Getting sick?

It seems that there are a lot of bugs going around now. Everywhere I go, someone is saying they’ve been sick or their family is sick. A common misconception is that people are getting sick due to it being colder. Well that may be partially true, but the main contributing factor is now thought to be attributed to the winter humidity. When the air is very humid, the particles in the air attach themselves to the moisture in the air and due to their new added weight and gravity, they fall. In winter, without this moisture, many of the particles simply float or linger for a longer time.

So if picking up a bug has more to do with being exposed to the bug, than simply making poor decisions with staying warm, there must be a reason some get sick while others do not. This has to do with the efficiency of the body in fighting off the bugs. The more efficient the body is functioning, the better chance you have of fighting off a bug which you will inevitably be exposed to. Several simple things that can help with functioning well.

Get a good amount of sleep.
Getting 6 to 8 hours of sleep a night is essential for most of us to properly function. The body needs time to repair itself after a day of usage. Additionally, during sleep is when the spinal discs decompress. After a day on your feet or in a seated position, the discs naturally get compressed. When you lay on your back, the discs have a chance to expand and decompress again. This is also why most people are 3/4 of an inch taller in the morning. Proper rest contributes to a properly functioning immune system, which will be the most effective tool in battling viruses.

Drink plenty of fluids.
Most people drink when they feel thirsty. The mechanism for thirst is based on survival, but not necessarily optimal health. Your thirst mechanism will keep you alive if you heed its warning, but in order to function efficiently, you’ll need to be a little more intentional. If you’re not used to drinking much water, just start small. Several juice glasses full of water a day… then move to a juice glass an hour. I see many patients with active symptoms which will significantly decrease after they hydrate themselves well. Additionally, think of a stagnant pond vs a flowing stream. Which water is safer to drink from? The flowing water. The human body is composed mainly of water. A constant flow of clean water helps to keep the fluid cycle fresh. This also simply keeps our cells hydrated and healthy.

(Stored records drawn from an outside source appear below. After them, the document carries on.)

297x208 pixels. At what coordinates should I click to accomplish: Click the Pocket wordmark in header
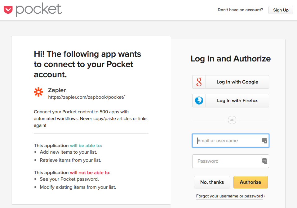(x=39, y=10)
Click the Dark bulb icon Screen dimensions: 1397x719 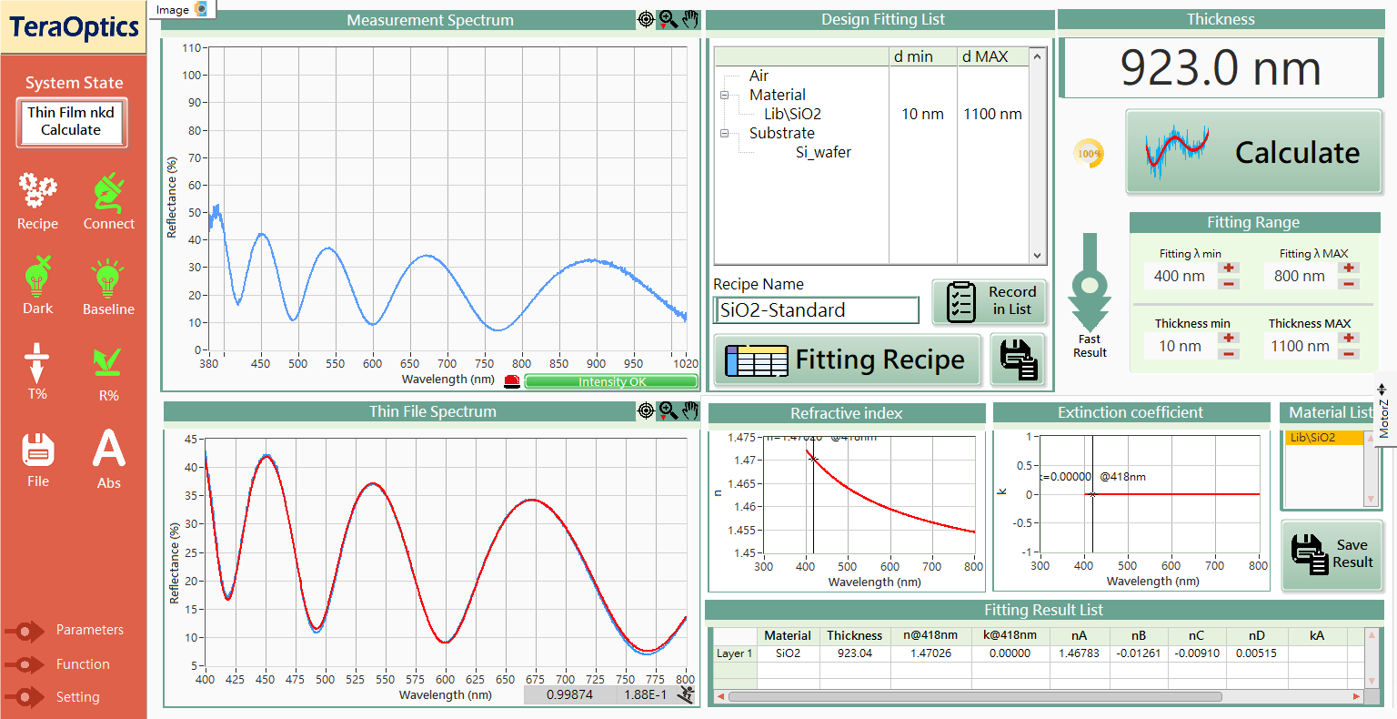[37, 276]
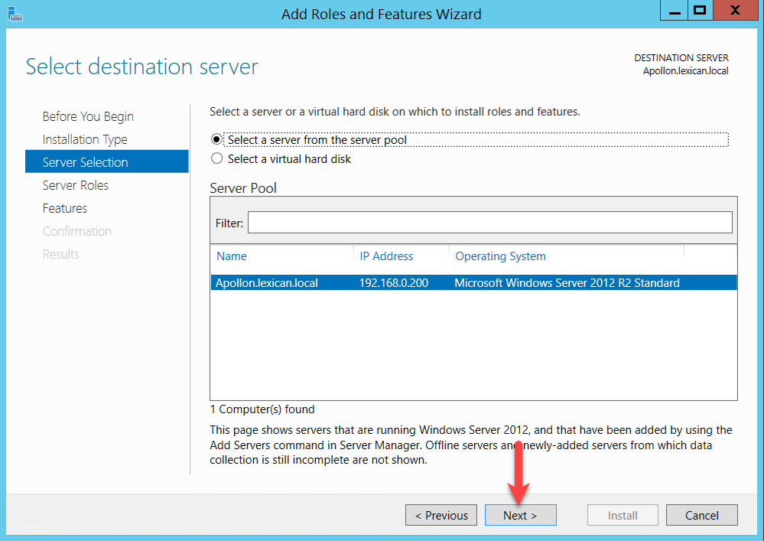Click into the Filter text box

(489, 223)
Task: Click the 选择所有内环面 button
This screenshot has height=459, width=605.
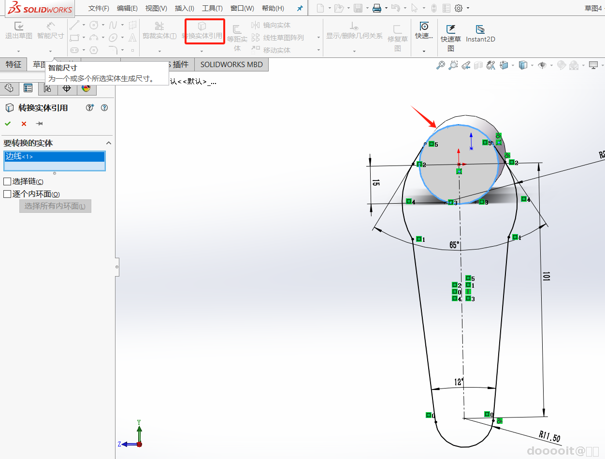Action: coord(55,206)
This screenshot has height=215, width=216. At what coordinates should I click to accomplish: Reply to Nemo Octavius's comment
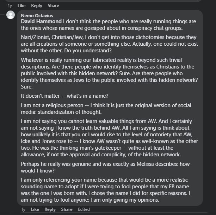coord(50,209)
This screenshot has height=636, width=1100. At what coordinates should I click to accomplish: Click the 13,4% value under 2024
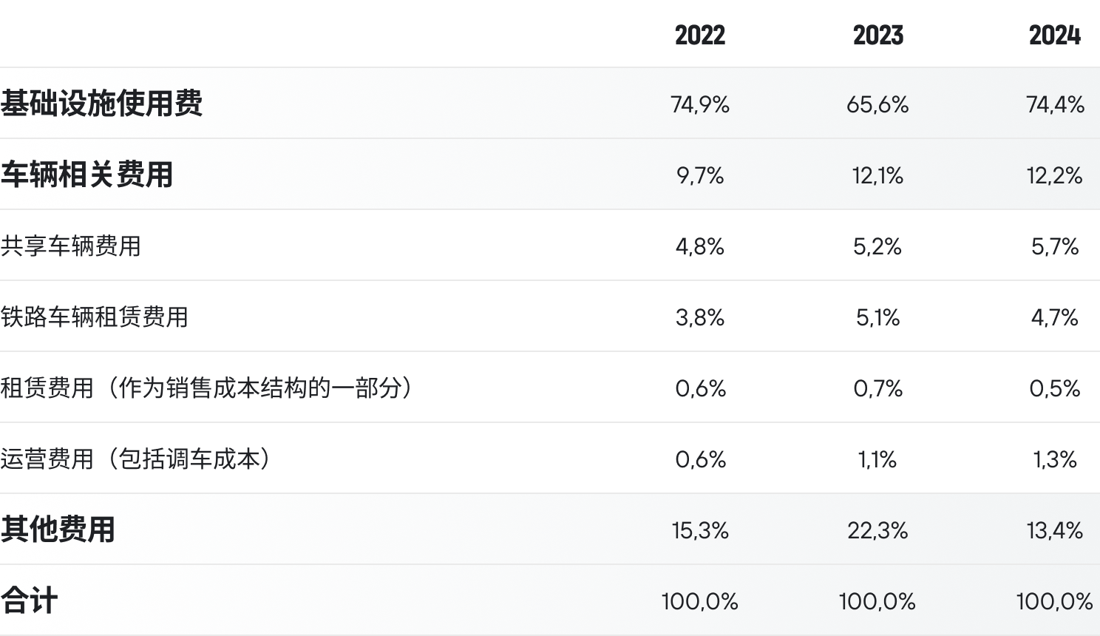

Take a Vitamin D supplement.
Most people don’t get much sunlight when it’s cold outside. Sunshine is our natural method of acquiring Vitamin D. “Vitamin D boosts immunity by stimulating production of cathelicidin, an antimicrobial protein that serves as a “natural antibiotic” in the body,” said Michael Zasloff (a professor of surgery and pediatrics at Georgetown University Medical Center). I take 5000 IUs daily. This is much more than the recommended amount. I’d rather have too much than not enought though. As long as I’ve been faithful with this, I’ve never gotten sick. That’s not to say Vitamin D is the cure when you are sick. It’s the prevention that keeps you from getting sick.

Get some exercise.
This one is very simple. A 30-40 minute session of cardiovascular exercise will increase cardiac output, heart-rate, and blood flow. When you exercise, your body increases white blood cell numbers and circulates them more quickly through your body. Increasing the cell numbers and circulation helps the white blood cells to be victorious when they come across a nasty foreign invader.

These are all relatively well-known methods of staying well, but sometimes a reminder helps. Happy New Year to everyone. Stay healthy!